第9章 北極点単独行――冒険家にとっての記録 後編

(承前)
 しかし白熊は、テントを揺さぶり、部分的に裂いたけれど、植村の体に直接襲いかかりはしなかった。テントの外で、アザラシの凍肉を食べ、鯨のラードを食べ、犬用のペミカンを食べ荒した。

 絶対に身動きしてはならない。呼吸音にさえ、気づかれてはならない。植村は全身にふき出すような汗をかきながら、身動きせず、長い長い恐怖のときを過した。

 不意に、足音が遠ざかっていった。白熊がゆっくりテントから離れていった。助かったのだ。状況からすれば、奇蹟的に、といってもよかった。

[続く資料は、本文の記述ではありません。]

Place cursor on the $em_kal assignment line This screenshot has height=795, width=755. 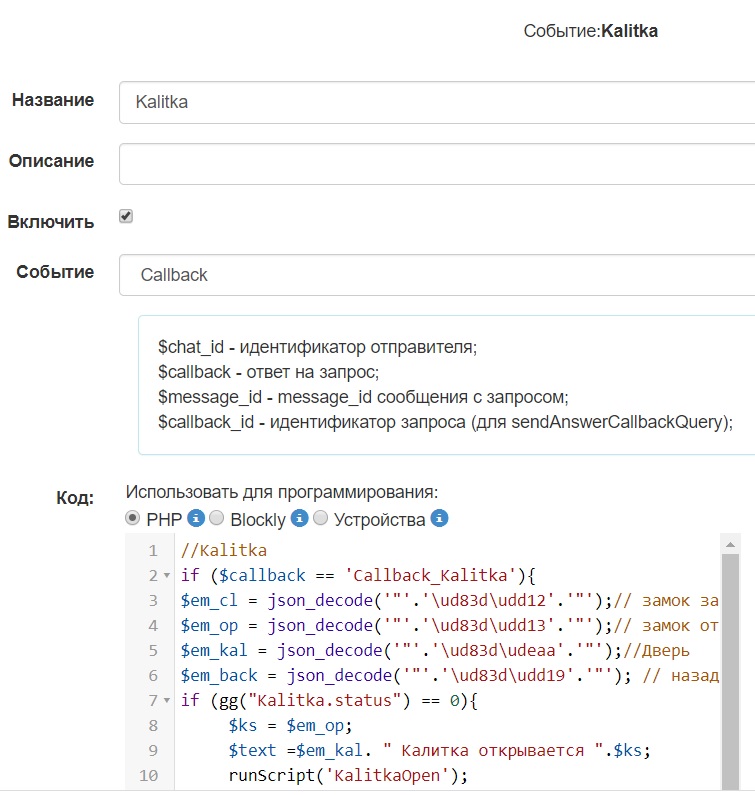[400, 651]
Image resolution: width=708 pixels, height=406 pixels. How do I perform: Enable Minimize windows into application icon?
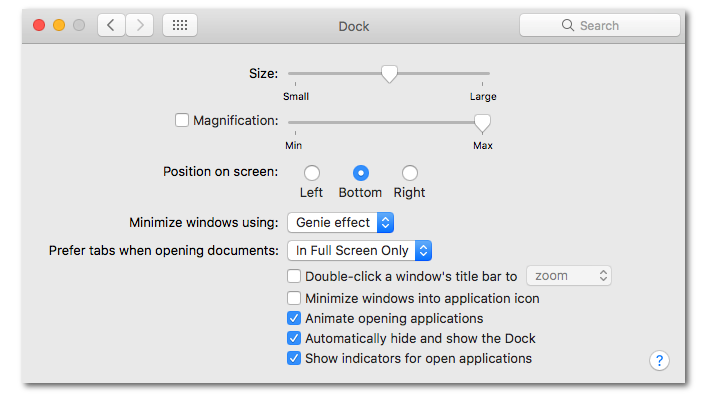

 植村はしかしあわててテントの下から這い出そうとはせず、十分に時間を置いてからシュラフのファスナーをはずした。テントの外に出てみると、「輪カンジキほどの大きさの、爪の方が広く踵の方が小さい白熊の足跡が点々とついていた」。ドッグフードの入ったダンボールがひっくり返され、鯨の脂肪を入れたポリバケツが、紙屑のようにズタズタに切り裂かれていた。

 1974年から76年にかけての北極圏一万二千キロの旅でも、何度か白熊に遭遇したが、このように不意打ちにあったのは初めてのことだった。肝が冷えるほどの恐怖を植村は体験した。